◆ **What is required**: When you answer, restate the entries below without altering anything.

◆ **Recorded information**:

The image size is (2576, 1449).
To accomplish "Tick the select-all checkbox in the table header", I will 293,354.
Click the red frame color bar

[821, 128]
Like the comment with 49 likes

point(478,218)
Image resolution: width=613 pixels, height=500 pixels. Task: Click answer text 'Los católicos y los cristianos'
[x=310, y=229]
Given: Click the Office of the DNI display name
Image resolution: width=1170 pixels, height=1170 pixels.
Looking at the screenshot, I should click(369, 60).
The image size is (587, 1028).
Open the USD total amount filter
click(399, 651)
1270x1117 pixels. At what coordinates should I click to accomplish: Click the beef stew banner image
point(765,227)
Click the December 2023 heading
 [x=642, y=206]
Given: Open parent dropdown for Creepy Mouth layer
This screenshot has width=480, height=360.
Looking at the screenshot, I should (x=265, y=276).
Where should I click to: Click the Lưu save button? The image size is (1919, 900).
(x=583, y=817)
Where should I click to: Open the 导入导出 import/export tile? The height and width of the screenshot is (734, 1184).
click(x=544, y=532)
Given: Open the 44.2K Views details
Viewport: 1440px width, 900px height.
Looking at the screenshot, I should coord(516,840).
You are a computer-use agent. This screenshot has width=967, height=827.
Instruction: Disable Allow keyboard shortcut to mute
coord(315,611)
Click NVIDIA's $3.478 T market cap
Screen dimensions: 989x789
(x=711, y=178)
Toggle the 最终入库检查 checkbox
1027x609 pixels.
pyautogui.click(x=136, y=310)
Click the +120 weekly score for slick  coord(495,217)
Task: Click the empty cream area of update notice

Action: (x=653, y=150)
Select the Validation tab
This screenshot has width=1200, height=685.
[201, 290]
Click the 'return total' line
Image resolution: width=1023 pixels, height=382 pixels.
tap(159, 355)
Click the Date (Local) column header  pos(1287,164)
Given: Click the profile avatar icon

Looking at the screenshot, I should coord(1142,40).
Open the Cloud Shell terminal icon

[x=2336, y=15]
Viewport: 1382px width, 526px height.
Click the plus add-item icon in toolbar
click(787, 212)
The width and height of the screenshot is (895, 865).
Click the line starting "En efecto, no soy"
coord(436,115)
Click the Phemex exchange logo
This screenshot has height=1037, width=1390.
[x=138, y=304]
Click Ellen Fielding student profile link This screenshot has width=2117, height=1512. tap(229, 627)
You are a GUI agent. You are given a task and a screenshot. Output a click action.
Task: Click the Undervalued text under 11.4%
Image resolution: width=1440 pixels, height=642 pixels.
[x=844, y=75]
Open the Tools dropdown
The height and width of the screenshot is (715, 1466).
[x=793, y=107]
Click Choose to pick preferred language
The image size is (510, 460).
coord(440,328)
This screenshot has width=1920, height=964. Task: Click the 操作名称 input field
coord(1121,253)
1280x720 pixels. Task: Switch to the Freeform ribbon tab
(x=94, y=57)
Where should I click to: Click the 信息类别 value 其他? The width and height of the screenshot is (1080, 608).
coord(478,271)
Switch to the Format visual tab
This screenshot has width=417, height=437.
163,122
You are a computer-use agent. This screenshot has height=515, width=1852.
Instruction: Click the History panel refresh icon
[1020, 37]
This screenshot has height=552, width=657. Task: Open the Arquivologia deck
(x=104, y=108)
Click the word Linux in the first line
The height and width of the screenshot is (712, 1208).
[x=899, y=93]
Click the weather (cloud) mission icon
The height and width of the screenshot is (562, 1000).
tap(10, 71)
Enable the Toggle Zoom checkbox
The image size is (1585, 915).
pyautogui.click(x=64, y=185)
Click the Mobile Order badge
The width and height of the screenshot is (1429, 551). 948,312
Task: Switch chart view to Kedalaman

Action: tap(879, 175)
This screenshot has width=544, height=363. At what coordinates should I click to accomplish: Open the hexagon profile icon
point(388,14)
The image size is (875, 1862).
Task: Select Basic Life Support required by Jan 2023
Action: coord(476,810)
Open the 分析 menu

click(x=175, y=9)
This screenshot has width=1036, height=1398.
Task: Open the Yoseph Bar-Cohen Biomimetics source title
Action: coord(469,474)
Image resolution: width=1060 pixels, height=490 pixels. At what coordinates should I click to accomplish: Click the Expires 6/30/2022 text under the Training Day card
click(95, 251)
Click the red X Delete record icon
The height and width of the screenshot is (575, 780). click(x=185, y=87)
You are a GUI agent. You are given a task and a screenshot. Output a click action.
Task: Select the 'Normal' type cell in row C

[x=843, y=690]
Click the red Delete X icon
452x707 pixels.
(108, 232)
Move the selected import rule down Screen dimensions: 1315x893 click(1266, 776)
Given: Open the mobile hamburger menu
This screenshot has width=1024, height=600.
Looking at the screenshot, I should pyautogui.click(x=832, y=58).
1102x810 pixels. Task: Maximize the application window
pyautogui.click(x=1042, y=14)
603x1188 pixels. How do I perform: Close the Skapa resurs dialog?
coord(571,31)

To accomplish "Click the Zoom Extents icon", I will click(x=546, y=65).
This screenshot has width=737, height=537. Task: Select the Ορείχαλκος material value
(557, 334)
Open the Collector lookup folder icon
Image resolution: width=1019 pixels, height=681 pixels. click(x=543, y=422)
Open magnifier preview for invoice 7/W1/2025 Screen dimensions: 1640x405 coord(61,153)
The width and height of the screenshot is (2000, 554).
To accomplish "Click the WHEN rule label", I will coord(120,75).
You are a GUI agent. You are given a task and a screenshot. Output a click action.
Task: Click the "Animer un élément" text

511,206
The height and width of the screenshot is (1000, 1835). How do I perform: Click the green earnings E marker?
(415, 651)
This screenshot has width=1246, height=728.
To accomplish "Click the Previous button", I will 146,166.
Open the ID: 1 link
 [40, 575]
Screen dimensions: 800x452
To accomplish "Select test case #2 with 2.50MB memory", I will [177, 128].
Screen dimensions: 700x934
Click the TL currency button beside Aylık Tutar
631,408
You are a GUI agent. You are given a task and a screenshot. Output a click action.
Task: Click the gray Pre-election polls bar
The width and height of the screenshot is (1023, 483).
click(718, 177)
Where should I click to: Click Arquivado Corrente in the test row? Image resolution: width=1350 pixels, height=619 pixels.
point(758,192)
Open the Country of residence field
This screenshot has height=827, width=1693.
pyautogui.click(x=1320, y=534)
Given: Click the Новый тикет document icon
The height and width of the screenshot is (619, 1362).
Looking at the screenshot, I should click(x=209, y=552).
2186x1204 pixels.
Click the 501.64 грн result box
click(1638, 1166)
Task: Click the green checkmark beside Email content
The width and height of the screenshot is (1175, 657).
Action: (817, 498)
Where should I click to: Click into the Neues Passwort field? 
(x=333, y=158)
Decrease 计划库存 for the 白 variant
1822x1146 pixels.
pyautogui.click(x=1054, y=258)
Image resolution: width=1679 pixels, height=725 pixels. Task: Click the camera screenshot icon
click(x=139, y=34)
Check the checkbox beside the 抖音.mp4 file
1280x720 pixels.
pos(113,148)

◆ **Solution for this task**:
The image size is (2576, 1449).
To accomplish "Tick the select-all checkbox in the table header", I will 293,354.
Click the red frame color bar

[821, 128]
Like the comment with 49 likes

point(478,218)
Image resolution: width=613 pixels, height=500 pixels. Task: Click answer text 'Los católicos y los cristianos'
[x=310, y=229]
Given: Click the Office of the DNI display name
Image resolution: width=1170 pixels, height=1170 pixels.
Looking at the screenshot, I should click(369, 60).
The image size is (587, 1028).
Open the USD total amount filter
click(399, 651)
1270x1117 pixels. At what coordinates should I click to accomplish: Click the beef stew banner image
point(765,227)
Click the December 2023 heading
 [x=642, y=206]
Given: Open parent dropdown for Creepy Mouth layer
This screenshot has width=480, height=360.
Looking at the screenshot, I should (x=265, y=276).
Where should I click to: Click the Lưu save button? The image size is (1919, 900).
(x=583, y=817)
Where should I click to: Open the 导入导出 import/export tile? The height and width of the screenshot is (734, 1184).
click(x=544, y=532)
Given: Open the 44.2K Views details
Viewport: 1440px width, 900px height.
Looking at the screenshot, I should coord(516,840).
You are a computer-use agent. This screenshot has width=967, height=827.
Instruction: Disable Allow keyboard shortcut to mute
coord(315,611)
Click NVIDIA's $3.478 T market cap
Screen dimensions: 989x789
(x=711, y=178)
Toggle the 最终入库检查 checkbox
1027x609 pixels.
pyautogui.click(x=136, y=310)
Click the +120 weekly score for slick  coord(495,217)
Task: Click the empty cream area of update notice

Action: (x=653, y=150)
Select the Validation tab
This screenshot has width=1200, height=685.
[201, 290]
Click the 'return total' line
Image resolution: width=1023 pixels, height=382 pixels.
tap(159, 355)
Click the Date (Local) column header  pos(1287,164)
Given: Click the profile avatar icon

Looking at the screenshot, I should coord(1142,40).
Open the Cloud Shell terminal icon

[x=2336, y=15]
Viewport: 1382px width, 526px height.
Click the plus add-item icon in toolbar
click(787, 212)
The width and height of the screenshot is (895, 865).
Click the line starting "En efecto, no soy"
coord(436,115)
Click the Phemex exchange logo
This screenshot has height=1037, width=1390.
[x=138, y=304]
Click Ellen Fielding student profile link This screenshot has width=2117, height=1512. tap(229, 627)
You are a GUI agent. You are given a task and a screenshot. Output a click action.
Task: Click the Undervalued text under 11.4%
Image resolution: width=1440 pixels, height=642 pixels.
[x=844, y=75]
Open the Tools dropdown
The height and width of the screenshot is (715, 1466).
[x=793, y=107]
Click Choose to pick preferred language
The image size is (510, 460).
coord(440,328)
This screenshot has width=1920, height=964. Task: Click the 操作名称 input field
coord(1121,253)
1280x720 pixels. Task: Switch to the Freeform ribbon tab
(x=94, y=57)
Where should I click to: Click the 信息类别 value 其他? The width and height of the screenshot is (1080, 608).
coord(478,271)
Switch to the Format visual tab
This screenshot has width=417, height=437.
163,122
You are a computer-use agent. This screenshot has height=515, width=1852.
Instruction: Click the History panel refresh icon
[1020, 37]
This screenshot has height=552, width=657. Task: Open the Arquivologia deck
(x=104, y=108)
Click the word Linux in the first line
The height and width of the screenshot is (712, 1208).
[x=899, y=93]
Click the weather (cloud) mission icon
The height and width of the screenshot is (562, 1000).
tap(10, 71)
Enable the Toggle Zoom checkbox
The image size is (1585, 915).
pyautogui.click(x=64, y=185)
Click the Mobile Order badge
The width and height of the screenshot is (1429, 551). 948,312
Task: Switch chart view to Kedalaman

Action: tap(879, 175)
This screenshot has width=544, height=363. At what coordinates should I click to accomplish: Open the hexagon profile icon
point(388,14)
The image size is (875, 1862).
Task: Select Basic Life Support required by Jan 2023
Action: coord(476,810)
Open the 分析 menu

click(x=175, y=9)
This screenshot has width=1036, height=1398.
Task: Open the Yoseph Bar-Cohen Biomimetics source title
Action: coord(469,474)
Image resolution: width=1060 pixels, height=490 pixels. At what coordinates should I click to accomplish: Click the Expires 6/30/2022 text under the Training Day card
click(95, 251)
Click the red X Delete record icon
The height and width of the screenshot is (575, 780). click(x=185, y=87)
You are a GUI agent. You are given a task and a screenshot. Output a click action.
Task: Select the 'Normal' type cell in row C

[x=843, y=690]
Click the red Delete X icon
452x707 pixels.
(108, 232)
Move the selected import rule down Screen dimensions: 1315x893 click(1266, 776)
Given: Open the mobile hamburger menu
This screenshot has width=1024, height=600.
Looking at the screenshot, I should pyautogui.click(x=832, y=58).
1102x810 pixels. Task: Maximize the application window
pyautogui.click(x=1042, y=14)
603x1188 pixels. How do I perform: Close the Skapa resurs dialog?
coord(571,31)

To accomplish "Click the Zoom Extents icon", I will click(x=546, y=65).
This screenshot has width=737, height=537. Task: Select the Ορείχαλκος material value
(557, 334)
Open the Collector lookup folder icon
Image resolution: width=1019 pixels, height=681 pixels. click(x=543, y=422)
Open magnifier preview for invoice 7/W1/2025 Screen dimensions: 1640x405 coord(61,153)
The width and height of the screenshot is (2000, 554).
To accomplish "Click the WHEN rule label", I will coord(120,75).
You are a GUI agent. You are given a task and a screenshot. Output a click action.
Task: Click the "Animer un élément" text

511,206
The height and width of the screenshot is (1000, 1835). How do I perform: Click the green earnings E marker?
(415, 651)
This screenshot has width=1246, height=728.
To accomplish "Click the Previous button", I will 146,166.
Open the ID: 1 link
 [40, 575]
Screen dimensions: 800x452
To accomplish "Select test case #2 with 2.50MB memory", I will [177, 128].
Screen dimensions: 700x934
Click the TL currency button beside Aylık Tutar
631,408
You are a GUI agent. You are given a task and a screenshot. Output a click action.
Task: Click the gray Pre-election polls bar
The width and height of the screenshot is (1023, 483).
click(718, 177)
Where should I click to: Click Arquivado Corrente in the test row? Image resolution: width=1350 pixels, height=619 pixels.
point(758,192)
Open the Country of residence field
This screenshot has height=827, width=1693.
pyautogui.click(x=1320, y=534)
Given: Click the Новый тикет document icon
The height and width of the screenshot is (619, 1362).
Looking at the screenshot, I should click(x=209, y=552).
2186x1204 pixels.
Click the 501.64 грн result box
click(1638, 1166)
Task: Click the green checkmark beside Email content
The width and height of the screenshot is (1175, 657).
Action: (817, 498)
Where should I click to: Click into the Neues Passwort field? 
(x=333, y=158)
Decrease 计划库存 for the 白 variant
1822x1146 pixels.
pyautogui.click(x=1054, y=258)
Image resolution: width=1679 pixels, height=725 pixels. Task: Click the camera screenshot icon
click(x=139, y=34)
Check the checkbox beside the 抖音.mp4 file
1280x720 pixels.
pos(113,148)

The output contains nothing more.